Beginning with the line that contains "Select 'Racing on a monohull (Imoca 60) only'" and concluding with the final line of the listing below, output each line exactly, and only those lines.

Supplied data
○ ○ ○ ○

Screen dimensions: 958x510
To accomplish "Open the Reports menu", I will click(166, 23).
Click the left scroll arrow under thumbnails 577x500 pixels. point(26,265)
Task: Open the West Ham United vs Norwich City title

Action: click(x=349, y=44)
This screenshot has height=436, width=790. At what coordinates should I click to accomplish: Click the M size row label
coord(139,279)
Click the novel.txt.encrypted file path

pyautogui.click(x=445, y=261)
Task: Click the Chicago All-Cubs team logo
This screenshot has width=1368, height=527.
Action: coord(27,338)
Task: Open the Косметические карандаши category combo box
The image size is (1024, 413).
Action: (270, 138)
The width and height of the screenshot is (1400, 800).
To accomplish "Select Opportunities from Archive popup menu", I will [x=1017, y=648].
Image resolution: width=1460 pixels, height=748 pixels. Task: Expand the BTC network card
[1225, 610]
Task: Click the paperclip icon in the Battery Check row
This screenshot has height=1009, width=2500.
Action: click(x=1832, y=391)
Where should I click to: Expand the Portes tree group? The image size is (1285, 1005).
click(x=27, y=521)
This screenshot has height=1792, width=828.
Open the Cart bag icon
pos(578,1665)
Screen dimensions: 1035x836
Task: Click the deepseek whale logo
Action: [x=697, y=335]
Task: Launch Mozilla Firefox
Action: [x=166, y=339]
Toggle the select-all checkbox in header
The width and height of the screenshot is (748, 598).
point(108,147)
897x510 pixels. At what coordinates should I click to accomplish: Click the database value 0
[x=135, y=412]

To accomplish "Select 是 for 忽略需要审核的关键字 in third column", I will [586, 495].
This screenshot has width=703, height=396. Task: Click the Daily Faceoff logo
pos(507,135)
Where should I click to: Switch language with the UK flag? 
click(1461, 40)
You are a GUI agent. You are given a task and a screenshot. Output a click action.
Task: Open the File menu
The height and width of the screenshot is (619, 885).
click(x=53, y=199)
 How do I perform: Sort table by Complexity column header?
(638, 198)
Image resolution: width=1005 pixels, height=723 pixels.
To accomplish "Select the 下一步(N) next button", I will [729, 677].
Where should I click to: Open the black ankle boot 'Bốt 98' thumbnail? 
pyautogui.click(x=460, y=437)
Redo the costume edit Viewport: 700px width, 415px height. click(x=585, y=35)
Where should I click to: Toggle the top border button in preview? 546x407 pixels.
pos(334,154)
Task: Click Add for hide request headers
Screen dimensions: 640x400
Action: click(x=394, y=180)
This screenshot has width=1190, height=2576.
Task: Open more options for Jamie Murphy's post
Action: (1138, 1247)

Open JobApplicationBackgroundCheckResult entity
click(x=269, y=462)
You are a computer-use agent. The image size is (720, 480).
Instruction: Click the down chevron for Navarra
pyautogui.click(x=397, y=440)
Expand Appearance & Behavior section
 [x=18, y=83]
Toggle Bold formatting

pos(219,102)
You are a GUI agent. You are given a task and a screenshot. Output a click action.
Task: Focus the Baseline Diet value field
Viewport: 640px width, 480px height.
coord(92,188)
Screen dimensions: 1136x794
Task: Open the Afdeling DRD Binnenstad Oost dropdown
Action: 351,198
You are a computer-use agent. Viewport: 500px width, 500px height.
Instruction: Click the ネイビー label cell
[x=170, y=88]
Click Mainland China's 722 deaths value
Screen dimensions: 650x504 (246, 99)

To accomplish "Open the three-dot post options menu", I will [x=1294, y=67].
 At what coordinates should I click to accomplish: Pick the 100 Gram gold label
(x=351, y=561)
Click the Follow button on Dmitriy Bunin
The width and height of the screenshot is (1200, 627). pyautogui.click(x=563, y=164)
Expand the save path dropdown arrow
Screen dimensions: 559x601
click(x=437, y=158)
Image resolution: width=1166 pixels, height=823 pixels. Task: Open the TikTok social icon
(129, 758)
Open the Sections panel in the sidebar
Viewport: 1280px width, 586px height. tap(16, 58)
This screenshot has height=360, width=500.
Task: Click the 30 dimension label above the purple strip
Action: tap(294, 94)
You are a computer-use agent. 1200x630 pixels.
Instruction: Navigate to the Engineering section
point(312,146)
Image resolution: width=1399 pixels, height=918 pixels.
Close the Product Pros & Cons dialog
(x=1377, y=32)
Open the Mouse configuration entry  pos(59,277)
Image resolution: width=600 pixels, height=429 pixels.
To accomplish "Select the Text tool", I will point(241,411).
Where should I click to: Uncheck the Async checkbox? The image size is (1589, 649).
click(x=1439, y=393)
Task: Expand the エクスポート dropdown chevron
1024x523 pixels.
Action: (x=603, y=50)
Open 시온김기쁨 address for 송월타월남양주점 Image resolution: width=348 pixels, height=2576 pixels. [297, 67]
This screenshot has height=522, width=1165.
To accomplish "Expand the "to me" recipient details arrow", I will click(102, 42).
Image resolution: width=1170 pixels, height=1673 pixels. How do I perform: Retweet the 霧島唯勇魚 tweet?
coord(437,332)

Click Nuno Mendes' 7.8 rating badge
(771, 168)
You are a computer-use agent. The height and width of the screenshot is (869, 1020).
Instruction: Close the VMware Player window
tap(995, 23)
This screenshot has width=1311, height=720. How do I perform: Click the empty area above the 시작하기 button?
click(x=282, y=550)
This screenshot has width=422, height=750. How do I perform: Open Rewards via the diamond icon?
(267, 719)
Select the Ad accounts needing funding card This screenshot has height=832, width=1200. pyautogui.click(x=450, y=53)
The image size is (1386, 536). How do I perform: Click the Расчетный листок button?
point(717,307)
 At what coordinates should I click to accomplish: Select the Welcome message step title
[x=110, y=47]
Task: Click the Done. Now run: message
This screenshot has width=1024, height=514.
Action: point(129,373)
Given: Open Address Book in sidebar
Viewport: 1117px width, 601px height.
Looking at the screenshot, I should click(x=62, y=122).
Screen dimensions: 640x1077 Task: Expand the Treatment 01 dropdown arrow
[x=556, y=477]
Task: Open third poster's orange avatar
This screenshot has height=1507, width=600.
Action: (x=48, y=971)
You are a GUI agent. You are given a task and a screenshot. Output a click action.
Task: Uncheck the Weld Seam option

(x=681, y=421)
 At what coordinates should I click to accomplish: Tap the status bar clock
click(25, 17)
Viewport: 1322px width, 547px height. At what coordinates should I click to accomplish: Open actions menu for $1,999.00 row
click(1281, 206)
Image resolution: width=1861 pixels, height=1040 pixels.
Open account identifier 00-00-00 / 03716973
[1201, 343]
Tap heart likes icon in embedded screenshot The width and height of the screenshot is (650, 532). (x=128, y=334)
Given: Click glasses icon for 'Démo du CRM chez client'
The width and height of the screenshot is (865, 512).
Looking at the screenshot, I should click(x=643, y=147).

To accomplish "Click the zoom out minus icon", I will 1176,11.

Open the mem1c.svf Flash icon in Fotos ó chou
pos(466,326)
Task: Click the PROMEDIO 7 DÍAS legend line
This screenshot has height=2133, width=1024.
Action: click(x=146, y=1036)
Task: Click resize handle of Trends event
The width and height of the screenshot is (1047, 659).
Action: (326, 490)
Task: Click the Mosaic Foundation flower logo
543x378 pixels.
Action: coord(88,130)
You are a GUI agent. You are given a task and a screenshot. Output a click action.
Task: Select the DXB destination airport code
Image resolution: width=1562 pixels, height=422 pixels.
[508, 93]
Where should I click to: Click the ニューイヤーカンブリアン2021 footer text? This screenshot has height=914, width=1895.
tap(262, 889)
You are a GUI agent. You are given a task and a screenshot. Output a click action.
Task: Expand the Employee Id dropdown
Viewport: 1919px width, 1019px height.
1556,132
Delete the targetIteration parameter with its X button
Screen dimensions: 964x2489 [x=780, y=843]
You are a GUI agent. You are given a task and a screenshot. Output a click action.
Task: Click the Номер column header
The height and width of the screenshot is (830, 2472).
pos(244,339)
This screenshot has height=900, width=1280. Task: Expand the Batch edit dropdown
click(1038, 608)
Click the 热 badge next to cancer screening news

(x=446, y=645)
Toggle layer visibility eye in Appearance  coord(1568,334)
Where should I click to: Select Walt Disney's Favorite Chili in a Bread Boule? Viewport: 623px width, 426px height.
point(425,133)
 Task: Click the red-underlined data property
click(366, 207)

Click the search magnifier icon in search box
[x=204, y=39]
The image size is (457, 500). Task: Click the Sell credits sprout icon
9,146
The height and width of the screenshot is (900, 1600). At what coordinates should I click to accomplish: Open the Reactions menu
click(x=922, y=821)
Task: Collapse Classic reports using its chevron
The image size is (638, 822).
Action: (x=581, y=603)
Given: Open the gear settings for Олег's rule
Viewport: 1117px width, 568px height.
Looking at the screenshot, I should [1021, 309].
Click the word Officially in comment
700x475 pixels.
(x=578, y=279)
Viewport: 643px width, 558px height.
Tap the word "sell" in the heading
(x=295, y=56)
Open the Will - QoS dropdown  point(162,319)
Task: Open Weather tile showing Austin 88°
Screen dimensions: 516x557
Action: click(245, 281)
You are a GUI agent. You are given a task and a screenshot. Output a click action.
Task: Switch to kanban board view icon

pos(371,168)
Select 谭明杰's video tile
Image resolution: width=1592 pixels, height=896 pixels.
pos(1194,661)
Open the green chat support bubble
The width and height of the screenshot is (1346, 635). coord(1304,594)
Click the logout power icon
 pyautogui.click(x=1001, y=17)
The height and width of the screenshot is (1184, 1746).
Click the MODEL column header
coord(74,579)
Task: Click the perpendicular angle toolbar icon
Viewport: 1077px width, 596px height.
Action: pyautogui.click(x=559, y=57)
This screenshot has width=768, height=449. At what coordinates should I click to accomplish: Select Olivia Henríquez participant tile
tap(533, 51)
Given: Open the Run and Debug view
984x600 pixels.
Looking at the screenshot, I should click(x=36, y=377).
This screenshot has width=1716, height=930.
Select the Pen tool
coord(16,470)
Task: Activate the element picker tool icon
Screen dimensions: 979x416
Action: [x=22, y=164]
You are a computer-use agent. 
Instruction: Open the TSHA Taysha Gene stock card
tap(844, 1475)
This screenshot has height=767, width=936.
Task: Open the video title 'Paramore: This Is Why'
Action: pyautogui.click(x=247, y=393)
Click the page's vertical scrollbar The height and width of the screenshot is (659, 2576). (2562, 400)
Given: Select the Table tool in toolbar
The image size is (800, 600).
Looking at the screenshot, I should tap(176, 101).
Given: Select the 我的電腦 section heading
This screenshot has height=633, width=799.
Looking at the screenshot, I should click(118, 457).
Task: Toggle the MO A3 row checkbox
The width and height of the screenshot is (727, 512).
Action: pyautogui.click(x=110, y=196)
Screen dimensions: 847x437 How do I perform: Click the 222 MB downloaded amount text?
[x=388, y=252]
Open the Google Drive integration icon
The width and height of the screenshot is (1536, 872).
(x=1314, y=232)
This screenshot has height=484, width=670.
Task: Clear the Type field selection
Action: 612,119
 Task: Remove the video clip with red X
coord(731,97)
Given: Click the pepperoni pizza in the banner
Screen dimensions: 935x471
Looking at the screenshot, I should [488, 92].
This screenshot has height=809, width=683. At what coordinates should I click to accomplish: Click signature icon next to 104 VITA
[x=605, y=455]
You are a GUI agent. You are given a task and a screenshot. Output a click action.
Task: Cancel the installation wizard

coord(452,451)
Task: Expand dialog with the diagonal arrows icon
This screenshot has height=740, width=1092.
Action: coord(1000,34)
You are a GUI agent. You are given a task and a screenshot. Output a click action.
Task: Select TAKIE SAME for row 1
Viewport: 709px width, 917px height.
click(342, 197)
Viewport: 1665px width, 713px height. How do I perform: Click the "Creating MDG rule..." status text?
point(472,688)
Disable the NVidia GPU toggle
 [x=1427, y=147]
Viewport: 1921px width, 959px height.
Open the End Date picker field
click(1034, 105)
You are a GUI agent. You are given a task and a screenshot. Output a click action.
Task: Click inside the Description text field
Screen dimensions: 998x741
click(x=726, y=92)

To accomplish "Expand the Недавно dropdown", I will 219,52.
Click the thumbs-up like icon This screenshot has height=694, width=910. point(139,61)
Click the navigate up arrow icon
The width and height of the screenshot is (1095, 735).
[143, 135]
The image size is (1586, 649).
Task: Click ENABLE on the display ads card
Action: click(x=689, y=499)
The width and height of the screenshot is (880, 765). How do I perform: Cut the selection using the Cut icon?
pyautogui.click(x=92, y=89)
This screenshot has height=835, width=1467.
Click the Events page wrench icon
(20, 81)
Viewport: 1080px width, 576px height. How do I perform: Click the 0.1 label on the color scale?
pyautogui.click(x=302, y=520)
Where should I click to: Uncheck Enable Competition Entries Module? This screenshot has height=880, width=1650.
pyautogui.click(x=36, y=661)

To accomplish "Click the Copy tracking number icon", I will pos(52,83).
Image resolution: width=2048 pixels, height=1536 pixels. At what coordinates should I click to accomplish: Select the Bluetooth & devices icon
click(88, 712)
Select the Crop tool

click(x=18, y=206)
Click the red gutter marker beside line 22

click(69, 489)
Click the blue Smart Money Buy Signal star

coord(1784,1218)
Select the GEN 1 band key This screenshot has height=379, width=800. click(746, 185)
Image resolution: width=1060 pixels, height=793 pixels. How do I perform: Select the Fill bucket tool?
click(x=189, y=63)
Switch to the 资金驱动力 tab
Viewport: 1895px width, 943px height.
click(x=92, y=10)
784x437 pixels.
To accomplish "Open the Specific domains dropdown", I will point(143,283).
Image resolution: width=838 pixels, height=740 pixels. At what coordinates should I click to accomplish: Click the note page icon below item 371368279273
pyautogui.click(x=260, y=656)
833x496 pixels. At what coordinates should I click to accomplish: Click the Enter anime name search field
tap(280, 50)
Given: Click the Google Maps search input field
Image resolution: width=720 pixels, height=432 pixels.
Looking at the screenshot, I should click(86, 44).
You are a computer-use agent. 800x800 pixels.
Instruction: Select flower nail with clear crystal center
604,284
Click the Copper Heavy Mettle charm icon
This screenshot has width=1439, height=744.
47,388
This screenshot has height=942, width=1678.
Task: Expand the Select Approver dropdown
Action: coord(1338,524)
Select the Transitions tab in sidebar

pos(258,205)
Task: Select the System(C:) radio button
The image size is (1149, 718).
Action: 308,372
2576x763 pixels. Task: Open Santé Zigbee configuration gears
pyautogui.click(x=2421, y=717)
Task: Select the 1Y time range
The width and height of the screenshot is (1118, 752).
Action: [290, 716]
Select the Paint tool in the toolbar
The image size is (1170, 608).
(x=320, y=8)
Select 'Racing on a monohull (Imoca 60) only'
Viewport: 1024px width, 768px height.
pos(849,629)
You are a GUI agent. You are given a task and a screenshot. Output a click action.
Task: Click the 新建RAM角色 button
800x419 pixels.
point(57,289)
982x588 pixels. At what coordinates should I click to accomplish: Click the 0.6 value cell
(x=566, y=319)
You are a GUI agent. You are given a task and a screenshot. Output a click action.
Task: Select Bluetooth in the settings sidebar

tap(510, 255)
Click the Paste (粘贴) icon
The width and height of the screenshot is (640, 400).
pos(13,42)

○ ○ ○ ○

Answer space
Select 'Racing on a monohull (Imoca 60) only'
Viewport: 1024px width, 768px height.
pos(849,629)
You are a GUI agent. You are given a task and a screenshot. Output a click action.
Task: Click the 新建RAM角色 button
800x419 pixels.
point(57,289)
982x588 pixels. At what coordinates should I click to accomplish: Click the 0.6 value cell
(x=566, y=319)
You are a GUI agent. You are given a task and a screenshot. Output a click action.
Task: Select Bluetooth in the settings sidebar

tap(510, 255)
Click the Paste (粘贴) icon
The width and height of the screenshot is (640, 400).
pos(13,42)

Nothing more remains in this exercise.